Module 2: Core Prompting Techniques
Zero-shot, few-shot, and delimiter design for getting the model to parse your intent exactly once and correctly.
Module 3: Advanced Reasoning
Chain of Thought, self-consistency, and decomposition strategies for problems that require multi-step reasoning.
Module 4: Context Injection & RAG
Prompt layouts that keep retrieval grounded, reduce hallucination, and defend against weak or missing evidence.
Module 5: Enforcing JSON
Contracts, schemas, and API-level structure enforcement so downstream software can trust the response.

Operating Principles

The cleanest mental model is to treat prompt engineering like briefing a senior contractor. If you hand over a vague sentence, you get improvisation. If you provide scope, examples, evidence, constraints, and a required deliverable, you get a much better first draft.

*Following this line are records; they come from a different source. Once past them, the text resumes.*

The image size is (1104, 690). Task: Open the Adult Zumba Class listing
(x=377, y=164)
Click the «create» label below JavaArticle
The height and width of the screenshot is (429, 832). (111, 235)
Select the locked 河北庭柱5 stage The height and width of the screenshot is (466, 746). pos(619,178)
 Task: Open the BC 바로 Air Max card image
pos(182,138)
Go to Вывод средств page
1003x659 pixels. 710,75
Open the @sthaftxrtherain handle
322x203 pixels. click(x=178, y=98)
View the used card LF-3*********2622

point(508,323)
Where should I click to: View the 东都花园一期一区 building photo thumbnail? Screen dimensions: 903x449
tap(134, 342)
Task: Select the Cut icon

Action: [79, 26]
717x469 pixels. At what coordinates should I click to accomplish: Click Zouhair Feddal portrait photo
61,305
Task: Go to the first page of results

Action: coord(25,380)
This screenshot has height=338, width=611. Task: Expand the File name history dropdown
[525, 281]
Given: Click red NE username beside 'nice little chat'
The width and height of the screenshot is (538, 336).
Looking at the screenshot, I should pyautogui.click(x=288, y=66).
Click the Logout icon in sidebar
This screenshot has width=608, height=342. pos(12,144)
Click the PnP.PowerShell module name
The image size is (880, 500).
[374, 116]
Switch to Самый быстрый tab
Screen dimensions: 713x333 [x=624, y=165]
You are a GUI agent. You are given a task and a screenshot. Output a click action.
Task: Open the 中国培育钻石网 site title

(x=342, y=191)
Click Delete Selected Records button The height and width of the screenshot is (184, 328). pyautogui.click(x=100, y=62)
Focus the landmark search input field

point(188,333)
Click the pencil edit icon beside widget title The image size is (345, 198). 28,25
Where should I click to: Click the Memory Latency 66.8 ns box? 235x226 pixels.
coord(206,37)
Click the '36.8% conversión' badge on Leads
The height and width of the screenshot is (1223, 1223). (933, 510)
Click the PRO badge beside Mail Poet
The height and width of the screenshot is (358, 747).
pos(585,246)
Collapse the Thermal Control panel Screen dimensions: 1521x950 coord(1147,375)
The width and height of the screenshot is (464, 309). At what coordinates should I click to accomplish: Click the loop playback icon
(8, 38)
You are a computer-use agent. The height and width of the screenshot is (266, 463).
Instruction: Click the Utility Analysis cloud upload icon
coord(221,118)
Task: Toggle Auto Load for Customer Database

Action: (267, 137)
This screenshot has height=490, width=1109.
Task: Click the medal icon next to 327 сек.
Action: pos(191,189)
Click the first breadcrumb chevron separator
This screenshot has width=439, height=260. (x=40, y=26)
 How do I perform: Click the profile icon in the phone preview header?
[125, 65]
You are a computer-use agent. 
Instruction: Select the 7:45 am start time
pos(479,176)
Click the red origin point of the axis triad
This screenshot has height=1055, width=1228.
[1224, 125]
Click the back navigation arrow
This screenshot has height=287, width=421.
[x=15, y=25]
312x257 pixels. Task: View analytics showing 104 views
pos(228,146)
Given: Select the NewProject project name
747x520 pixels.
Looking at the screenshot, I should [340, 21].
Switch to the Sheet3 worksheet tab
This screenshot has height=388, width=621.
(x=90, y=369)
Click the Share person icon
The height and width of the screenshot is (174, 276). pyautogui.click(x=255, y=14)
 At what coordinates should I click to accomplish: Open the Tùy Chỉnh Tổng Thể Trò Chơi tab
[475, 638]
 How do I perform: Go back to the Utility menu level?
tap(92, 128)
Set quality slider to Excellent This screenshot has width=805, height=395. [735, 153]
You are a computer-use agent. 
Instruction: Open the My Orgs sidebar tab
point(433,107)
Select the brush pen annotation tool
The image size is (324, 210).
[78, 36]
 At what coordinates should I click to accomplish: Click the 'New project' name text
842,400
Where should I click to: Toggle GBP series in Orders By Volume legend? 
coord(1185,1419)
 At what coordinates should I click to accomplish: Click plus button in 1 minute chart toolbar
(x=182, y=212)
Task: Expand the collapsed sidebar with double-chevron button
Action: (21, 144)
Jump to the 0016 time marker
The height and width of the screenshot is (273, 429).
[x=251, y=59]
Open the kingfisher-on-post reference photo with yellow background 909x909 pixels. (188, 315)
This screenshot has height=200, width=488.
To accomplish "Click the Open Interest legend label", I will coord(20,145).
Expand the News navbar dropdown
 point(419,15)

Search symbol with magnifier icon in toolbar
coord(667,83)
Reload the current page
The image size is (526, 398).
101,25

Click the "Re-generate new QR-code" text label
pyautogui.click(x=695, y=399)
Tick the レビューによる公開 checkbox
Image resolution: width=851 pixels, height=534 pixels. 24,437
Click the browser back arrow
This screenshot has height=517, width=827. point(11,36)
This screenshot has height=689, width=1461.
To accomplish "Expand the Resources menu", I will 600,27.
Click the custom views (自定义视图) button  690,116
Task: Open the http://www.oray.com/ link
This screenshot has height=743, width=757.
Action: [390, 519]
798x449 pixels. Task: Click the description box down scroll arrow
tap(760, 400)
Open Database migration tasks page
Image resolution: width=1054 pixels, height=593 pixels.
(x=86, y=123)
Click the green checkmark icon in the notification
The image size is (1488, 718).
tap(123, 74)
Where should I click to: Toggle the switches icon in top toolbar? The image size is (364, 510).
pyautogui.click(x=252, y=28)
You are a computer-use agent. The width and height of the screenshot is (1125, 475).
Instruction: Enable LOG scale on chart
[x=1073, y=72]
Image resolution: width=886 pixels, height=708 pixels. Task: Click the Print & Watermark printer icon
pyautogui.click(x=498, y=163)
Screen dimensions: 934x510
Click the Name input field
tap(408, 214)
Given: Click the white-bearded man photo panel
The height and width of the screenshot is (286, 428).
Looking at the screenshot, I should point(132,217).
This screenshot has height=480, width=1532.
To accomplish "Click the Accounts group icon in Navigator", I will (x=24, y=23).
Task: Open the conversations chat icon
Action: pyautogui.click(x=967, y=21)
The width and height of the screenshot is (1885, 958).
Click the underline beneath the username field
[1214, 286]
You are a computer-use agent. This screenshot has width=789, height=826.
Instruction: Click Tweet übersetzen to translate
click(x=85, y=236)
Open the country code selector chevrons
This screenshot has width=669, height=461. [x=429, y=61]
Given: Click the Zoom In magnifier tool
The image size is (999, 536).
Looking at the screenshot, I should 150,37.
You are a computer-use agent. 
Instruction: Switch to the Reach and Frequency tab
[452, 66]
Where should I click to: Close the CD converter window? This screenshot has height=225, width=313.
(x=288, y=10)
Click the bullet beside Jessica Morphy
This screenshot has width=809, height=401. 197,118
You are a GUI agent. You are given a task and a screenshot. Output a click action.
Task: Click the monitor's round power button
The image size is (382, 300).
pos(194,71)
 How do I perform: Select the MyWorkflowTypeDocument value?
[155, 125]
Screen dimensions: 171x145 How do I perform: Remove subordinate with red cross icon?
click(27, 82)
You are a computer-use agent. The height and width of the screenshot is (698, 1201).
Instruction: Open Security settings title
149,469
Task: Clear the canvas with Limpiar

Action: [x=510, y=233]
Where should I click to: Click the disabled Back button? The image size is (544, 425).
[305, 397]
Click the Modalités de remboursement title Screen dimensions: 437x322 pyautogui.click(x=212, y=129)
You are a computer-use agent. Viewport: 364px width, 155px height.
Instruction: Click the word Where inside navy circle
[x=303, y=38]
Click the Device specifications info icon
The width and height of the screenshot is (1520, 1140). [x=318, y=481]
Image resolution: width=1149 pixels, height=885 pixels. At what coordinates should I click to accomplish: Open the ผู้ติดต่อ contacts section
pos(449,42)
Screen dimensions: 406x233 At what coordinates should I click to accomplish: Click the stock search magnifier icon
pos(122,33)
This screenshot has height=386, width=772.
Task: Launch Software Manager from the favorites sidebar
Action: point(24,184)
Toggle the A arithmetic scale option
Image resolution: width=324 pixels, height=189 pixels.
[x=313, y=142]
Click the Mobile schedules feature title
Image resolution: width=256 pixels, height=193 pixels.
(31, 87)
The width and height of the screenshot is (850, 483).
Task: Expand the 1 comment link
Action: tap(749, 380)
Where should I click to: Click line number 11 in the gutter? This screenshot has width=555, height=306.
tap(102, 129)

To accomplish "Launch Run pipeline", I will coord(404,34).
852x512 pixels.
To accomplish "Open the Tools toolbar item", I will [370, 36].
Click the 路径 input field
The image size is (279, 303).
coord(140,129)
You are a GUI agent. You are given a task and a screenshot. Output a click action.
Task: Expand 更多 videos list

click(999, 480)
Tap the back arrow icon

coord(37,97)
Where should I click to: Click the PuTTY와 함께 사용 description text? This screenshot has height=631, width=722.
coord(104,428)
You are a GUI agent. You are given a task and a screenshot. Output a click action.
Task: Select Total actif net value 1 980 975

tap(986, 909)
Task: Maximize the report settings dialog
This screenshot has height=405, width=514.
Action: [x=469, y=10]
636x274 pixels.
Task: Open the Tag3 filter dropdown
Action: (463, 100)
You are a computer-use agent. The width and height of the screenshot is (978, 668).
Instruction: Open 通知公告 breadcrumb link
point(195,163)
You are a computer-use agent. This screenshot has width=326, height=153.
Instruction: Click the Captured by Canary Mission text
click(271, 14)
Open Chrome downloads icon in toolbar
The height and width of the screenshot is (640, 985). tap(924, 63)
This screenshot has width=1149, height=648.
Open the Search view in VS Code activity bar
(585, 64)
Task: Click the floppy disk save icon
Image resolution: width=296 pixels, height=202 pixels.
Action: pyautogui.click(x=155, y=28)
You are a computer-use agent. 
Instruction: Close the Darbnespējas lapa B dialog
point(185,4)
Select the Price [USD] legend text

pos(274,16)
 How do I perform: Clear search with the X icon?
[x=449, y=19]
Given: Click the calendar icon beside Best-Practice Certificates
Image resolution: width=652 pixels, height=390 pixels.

Role -> Context -> Task -> Constraints -> Output Contract

Module 1: System vs. User vs. Assistant

In the Chat Completions model, message roles are not cosmetic labels. They are part of the instruction hierarchy. A simple analogy is a film set: the system message is the director's brief, the user message is today's scene request, and prior assistant messages are continuity notes from earlier takes.

RolePurposeWhen to Use It
SystemSets durable behavior, persona, guardrails, and priorities.Use for policies, tone, output rules, and non-negotiable constraints.
UserProvides the live task, inputs, and clarifying requirements.Use for the actual work request and runtime context.
AssistantRepresents prior model responses or inserted exemplars.Use in chat history or few-shot demonstrations when continuity matters.
System message template

You are {{assistant_persona}}.
Your job is to {{primary_responsibility}}.
Always prioritize:
1. {{priority_one}}
2. {{priority_two}}
3. {{priority_three}}

Never do the following:
- {{forbidden_action_one}}
- {{forbidden_action_two}}

When information is missing, ask for {{missing_information_policy}}.

User message template

Context:
{{context}}

Task:
{{task}}

Constraints:
{{constraints}}

Desired output:
{{output_format}}
from typing import Any

from openai import OpenAI


client = OpenAI()


def run_message_stack(system_prompt: str, user_prompt: str) -> str:
    response = client.chat.completions.create(
        model="gpt-4.1-mini",
        temperature=0.2,
        messages=[
            {"role": "system", "content": system_prompt},
            {"role": "user", "content": user_prompt},
        ],
    )
    return response.choices[0].message.content or ""

Hyperparameters

Hyperparameters control sampling behavior, not truthfulness. Think of them like steering sensitivity in a vehicle: lower values keep the model tightly on rails, higher values allow more variation. For code generation and extraction, stability usually wins. For ideation and copywriting, controlled variation helps.

Temperature
Lower for deterministic tasks like coding, classification, extraction, or policy answers. Higher for brainstorming and creative writing.
Top-P
Nucleus sampling cap. Usually leave it alone unless you are explicitly tuning generation diversity.
Frequency / Presence
Useful when repetition is the problem, especially in creative tasks or long generations. Usually keep near default for code or structured outputs.
Task tuning prompt header

Task type: {{task_type}}
Risk tolerance: {{risk_tolerance}}
Need for novelty: {{novelty_level}}
Need for exact wording: {{exactness_level}}
from openai import OpenAI


client = OpenAI()


def complete_task(task_prompt: str, creative: bool) -> str:
    response = client.chat.completions.create(
        model="gpt-4.1-mini",
        temperature=0.8 if creative else 0.1,
        top_p=1.0,
        frequency_penalty=0.3 if creative else 0.0,
        presence_penalty=0.2 if creative else 0.0,
        messages=[{"role": "user", "content": task_prompt}],
    )
    return response.choices[0].message.content or ""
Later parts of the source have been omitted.